── Information shown
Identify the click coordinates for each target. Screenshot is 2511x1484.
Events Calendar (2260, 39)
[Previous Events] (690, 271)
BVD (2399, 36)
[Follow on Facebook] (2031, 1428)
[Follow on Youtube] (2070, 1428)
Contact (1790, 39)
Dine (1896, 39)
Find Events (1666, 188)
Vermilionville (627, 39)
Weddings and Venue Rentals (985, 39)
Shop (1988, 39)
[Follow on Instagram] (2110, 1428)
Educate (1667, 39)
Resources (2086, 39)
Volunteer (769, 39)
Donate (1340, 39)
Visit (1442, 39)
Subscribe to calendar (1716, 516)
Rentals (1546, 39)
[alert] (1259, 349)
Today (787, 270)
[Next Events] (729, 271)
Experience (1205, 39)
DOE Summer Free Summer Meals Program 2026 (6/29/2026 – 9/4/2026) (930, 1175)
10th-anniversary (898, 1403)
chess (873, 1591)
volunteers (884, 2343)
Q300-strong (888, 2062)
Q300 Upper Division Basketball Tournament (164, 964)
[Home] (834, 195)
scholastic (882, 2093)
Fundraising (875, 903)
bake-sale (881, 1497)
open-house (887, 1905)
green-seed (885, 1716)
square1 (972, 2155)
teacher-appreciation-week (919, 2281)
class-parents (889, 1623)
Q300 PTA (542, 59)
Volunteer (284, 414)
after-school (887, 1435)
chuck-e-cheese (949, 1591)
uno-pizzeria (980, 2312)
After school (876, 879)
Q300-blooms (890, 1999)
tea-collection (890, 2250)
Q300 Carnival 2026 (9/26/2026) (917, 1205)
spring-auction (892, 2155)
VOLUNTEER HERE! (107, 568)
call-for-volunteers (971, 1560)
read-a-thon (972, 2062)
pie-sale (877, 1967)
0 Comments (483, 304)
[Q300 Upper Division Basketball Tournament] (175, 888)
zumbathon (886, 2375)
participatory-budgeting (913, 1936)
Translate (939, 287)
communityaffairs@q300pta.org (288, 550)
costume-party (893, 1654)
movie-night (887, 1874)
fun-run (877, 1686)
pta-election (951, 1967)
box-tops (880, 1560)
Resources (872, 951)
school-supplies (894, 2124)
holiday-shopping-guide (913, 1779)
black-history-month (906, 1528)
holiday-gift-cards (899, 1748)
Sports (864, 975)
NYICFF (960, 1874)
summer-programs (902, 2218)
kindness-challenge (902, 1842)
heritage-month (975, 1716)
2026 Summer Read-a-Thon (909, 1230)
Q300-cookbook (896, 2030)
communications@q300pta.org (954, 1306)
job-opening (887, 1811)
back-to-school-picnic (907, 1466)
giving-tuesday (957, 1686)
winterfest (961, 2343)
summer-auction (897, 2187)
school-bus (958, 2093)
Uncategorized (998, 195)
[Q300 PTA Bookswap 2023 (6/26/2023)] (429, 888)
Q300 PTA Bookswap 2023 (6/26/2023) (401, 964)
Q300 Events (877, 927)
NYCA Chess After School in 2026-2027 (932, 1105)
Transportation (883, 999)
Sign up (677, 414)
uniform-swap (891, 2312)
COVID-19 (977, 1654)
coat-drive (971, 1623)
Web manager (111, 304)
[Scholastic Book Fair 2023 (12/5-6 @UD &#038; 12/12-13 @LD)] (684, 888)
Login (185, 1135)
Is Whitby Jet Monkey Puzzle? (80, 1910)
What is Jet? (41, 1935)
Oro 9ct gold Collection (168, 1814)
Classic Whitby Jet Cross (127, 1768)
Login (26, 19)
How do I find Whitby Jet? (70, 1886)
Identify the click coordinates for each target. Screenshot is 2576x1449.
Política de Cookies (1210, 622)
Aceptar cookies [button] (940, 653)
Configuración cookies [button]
────
■ Your objective
Reproduce the entire listing so that it matches the original in every line.

■ Response to the task
Identify the click coordinates for each target. Screenshot is 2511x1484.
Events Calendar (2260, 39)
[Previous Events] (690, 271)
BVD (2399, 36)
[Follow on Facebook] (2031, 1428)
[Follow on Youtube] (2070, 1428)
Contact (1790, 39)
Dine (1896, 39)
Find Events (1666, 188)
Vermilionville (627, 39)
Weddings and Venue Rentals (985, 39)
Shop (1988, 39)
[Follow on Instagram] (2110, 1428)
Educate (1667, 39)
Resources (2086, 39)
Volunteer (769, 39)
Donate (1340, 39)
Visit (1442, 39)
Subscribe to calendar (1716, 516)
Rentals (1546, 39)
[alert] (1259, 349)
Today (787, 270)
[Next Events] (729, 271)
Experience (1205, 39)
DOE Summer Free Summer Meals Program 2026 (6/29/2026 – 9/4/2026) (930, 1175)
10th-anniversary (898, 1403)
chess (873, 1591)
volunteers (884, 2343)
Q300-strong (888, 2062)
Q300 Upper Division Basketball Tournament (164, 964)
[Home] (834, 195)
scholastic (882, 2093)
Fundraising (875, 903)
bake-sale (881, 1497)
open-house (887, 1905)
green-seed (885, 1716)
square1 (972, 2155)
teacher-appreciation-week (919, 2281)
class-parents (889, 1623)
Q300 PTA (542, 59)
Volunteer (284, 414)
after-school (887, 1435)
chuck-e-cheese (949, 1591)
uno-pizzeria (980, 2312)
After school (876, 879)
Q300-blooms (890, 1999)
tea-collection (890, 2250)
Q300 Carnival 2026 (9/26/2026) (917, 1205)
spring-auction (892, 2155)
VOLUNTEER HERE! (107, 568)
call-for-volunteers (971, 1560)
read-a-thon (972, 2062)
pie-sale (877, 1967)
0 Comments (483, 304)
[Q300 Upper Division Basketball Tournament] (175, 888)
zumbathon (886, 2375)
participatory-budgeting (913, 1936)
Translate (939, 287)
communityaffairs@q300pta.org (288, 550)
costume-party (893, 1654)
movie-night (887, 1874)
fun-run (877, 1686)
pta-election (951, 1967)
box-tops (880, 1560)
Resources (872, 951)
school-supplies (894, 2124)
holiday-shopping-guide (913, 1779)
black-history-month (906, 1528)
holiday-gift-cards (899, 1748)
Sports (864, 975)
NYICFF (960, 1874)
summer-programs (902, 2218)
kindness-challenge (902, 1842)
heritage-month (975, 1716)
2026 Summer Read-a-Thon (909, 1230)
Q300-cookbook (896, 2030)
communications@q300pta.org (954, 1306)
job-opening (887, 1811)
back-to-school-picnic (907, 1466)
giving-tuesday (957, 1686)
winterfest (961, 2343)
summer-auction (897, 2187)
school-bus (958, 2093)
Uncategorized (998, 195)
[Q300 PTA Bookswap 2023 (6/26/2023)] (429, 888)
Q300 PTA Bookswap 2023 (6/26/2023) (401, 964)
Q300 Events (877, 927)
NYCA Chess After School in 2026-2027 (932, 1105)
Transportation (883, 999)
Sign up (677, 414)
uniform-swap (891, 2312)
COVID-19 (977, 1654)
coat-drive (971, 1623)
Web manager (111, 304)
[Scholastic Book Fair 2023 (12/5-6 @UD &#038; 12/12-13 @LD)] (684, 888)
Login (185, 1135)
Is Whitby Jet Monkey Puzzle? (80, 1910)
What is Jet? (41, 1935)
Oro 9ct gold Collection (168, 1814)
Classic Whitby Jet Cross (127, 1768)
Login (26, 19)
How do I find Whitby Jet? (70, 1886)
Identify the click coordinates for each target. Screenshot is 2576x1449.
Política de Cookies (1210, 622)
Aceptar cookies [button] (940, 653)
Configuración cookies [button]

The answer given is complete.